In this chapter, we’ll look at some of the most common plots that you might want to make–and how to create them using the most popular data visualisations libraries, including matplotlib, plotnine, seaborn, altair, and plotly. If you need an introduction to these libraries, see the previous chapter.

This chapter has benefited from viztech, a repository that aims to recreate the entire Financial Times Visual Vocabulary using plotnine, from the plotnine documentation, from the matplotlib documentation, from the seaborn documentation, from the altair documentation, from the plotly documentation, and from examples posted around the web on forums and in blog posts. It’s also worth noting that I’m more of an expert in matplotlib than anything else–I would really welcome contributions in the form of plots with particular libraries that I have not been able to find or implement myself.

Bear in mind that for many of the matplotlib examples, using the df.plot.* syntax can get the plot you want more quickly! To be more comprehensive, the solution for any kind of data is shown in the examples below.

Throughout, we’ll assume that the data are in a tidy format (one row per observation, one variable per column). Remember that all Altair plots can be made interactive by adding .interactive() at the end.
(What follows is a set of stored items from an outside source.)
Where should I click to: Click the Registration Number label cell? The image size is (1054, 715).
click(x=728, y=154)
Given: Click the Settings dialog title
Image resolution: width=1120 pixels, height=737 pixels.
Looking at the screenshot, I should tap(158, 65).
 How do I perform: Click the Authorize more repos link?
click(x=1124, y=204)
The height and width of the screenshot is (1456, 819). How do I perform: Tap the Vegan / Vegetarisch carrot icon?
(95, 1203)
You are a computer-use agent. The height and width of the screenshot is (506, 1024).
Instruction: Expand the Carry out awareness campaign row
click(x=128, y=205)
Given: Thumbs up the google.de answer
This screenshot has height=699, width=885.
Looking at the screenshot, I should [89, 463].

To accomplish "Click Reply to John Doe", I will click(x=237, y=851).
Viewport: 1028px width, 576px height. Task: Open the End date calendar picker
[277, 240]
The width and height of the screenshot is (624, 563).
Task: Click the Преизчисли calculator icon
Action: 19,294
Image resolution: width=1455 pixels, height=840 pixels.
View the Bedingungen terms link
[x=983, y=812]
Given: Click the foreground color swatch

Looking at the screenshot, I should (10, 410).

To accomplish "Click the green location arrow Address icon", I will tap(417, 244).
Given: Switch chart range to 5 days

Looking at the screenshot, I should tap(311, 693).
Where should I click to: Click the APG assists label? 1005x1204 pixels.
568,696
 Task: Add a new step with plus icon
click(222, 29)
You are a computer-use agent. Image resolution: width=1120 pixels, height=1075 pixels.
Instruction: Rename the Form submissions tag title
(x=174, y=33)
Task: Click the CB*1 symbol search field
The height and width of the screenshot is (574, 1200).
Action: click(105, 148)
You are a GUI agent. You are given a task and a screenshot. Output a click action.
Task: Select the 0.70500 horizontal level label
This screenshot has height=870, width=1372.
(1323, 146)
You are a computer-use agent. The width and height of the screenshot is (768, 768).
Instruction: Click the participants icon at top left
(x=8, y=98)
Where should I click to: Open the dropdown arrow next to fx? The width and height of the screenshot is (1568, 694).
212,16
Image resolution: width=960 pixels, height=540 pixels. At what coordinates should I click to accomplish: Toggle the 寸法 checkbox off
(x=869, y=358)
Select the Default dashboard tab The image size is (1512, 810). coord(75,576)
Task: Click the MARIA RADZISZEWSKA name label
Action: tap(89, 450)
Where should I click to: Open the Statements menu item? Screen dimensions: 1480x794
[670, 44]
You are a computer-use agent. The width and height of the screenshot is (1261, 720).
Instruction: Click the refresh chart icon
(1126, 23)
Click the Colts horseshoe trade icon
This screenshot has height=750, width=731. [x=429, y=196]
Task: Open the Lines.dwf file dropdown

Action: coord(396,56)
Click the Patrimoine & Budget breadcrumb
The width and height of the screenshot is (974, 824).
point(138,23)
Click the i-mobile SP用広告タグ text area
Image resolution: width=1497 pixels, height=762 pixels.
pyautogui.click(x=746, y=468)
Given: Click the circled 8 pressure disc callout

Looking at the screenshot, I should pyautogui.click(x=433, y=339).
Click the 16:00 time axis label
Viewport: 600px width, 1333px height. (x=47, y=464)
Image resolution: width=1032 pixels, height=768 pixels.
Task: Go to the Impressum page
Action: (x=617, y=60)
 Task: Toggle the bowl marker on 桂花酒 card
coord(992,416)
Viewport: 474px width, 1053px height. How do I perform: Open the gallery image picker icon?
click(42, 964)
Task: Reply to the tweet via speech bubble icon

First, though, let’s import the libraries we’ll need.

import numpy as np
import pandas as pd
import seaborn as sns
import matplotlib.pyplot as plt
from plotnine import *
import altair as alt
import plotly.express as px
from vega_datasets import data
import os
from pathlib import Path
import warnings

# Set seed for reproducibility
np.random.seed(10)
# Turn off warnings
warnings.filterwarnings('ignore')

Scatter plot#

In this example, we will see a simple scatter plot with several categories using the “cars” data:

cars = data.cars()
cars.head()
Name Miles_per_Gallon Cylinders Displacement Horsepower Weight_in_lbs Acceleration Year Origin
0 chevrolet chevelle malibu 18.0 8 307.0 130.0 3504 12.0 1970-01-01 USA
1 buick skylark 320 15.0 8 350.0 165.0 3693 11.5 1970-01-01 USA
2 plymouth satellite 18.0 8 318.0 150.0 3436 11.0 1970-01-01 USA
3 amc rebel sst 16.0 8 304.0 150.0 3433 12.0 1970-01-01 USA
4 ford torino 17.0 8 302.0 140.0 3449 10.5 1970-01-01 USA

Matplotlib#

fig, ax = plt.subplots()
for origin in cars["Origin"].unique():
    cars_sub = cars[cars["Origin"] == origin]
    ax.scatter(cars_sub["Horsepower"], cars_sub["Miles_per_Gallon"], label=origin)
ax.set_ylabel("Miles per Gallon")
ax.set_xlabel("Horsepower")
ax.legend()
plt.show()
_images/vis-common-plots_6_0.svg

Seaborn#

In this first example, I’ll also show how to tweak the labels by using the underlying matplolib Axes object, here called ax.

fig, ax = plt.subplots()
sns.scatterplot(data=cars, x="Horsepower", y="Miles_per_Gallon", hue="Origin", ax=ax)
ax.set_ylabel("Miles per Gallon")
ax.set_xlabel("Horsepower")
plt.show()
_images/vis-common-plots_8_0.svg

Plotnine#

(
    ggplot(cars, aes(x="Horsepower", y="Miles_per_Gallon", color="Origin"))
    + geom_point()
    + ylab("Miles per Gallon")
)
_images/vis-common-plots_10_0.svg
<ggplot: (8784940143776)>

Altair#

For this first example, we’ll also show how to make the altair plot interactive with movable axes and more info on mouse-hover.

alt.Chart(cars).mark_circle(size=60).encode(
    x="Horsepower",
    y="Miles_per_Gallon",
    color="Origin",
    tooltip=["Name", "Origin", "Horsepower", "Miles_per_Gallon"],
).interactive()

Plotly#

Plotly is another declarative plotting library, at least sometimes (!), but one that is interactive by default.

fig = px.scatter(
    cars,
    x="Horsepower",
    y="Miles_per_Gallon",
    color="Origin",
    hover_data=["Name", "Origin", "Horsepower", "Miles_per_Gallon"],
)
fig.show()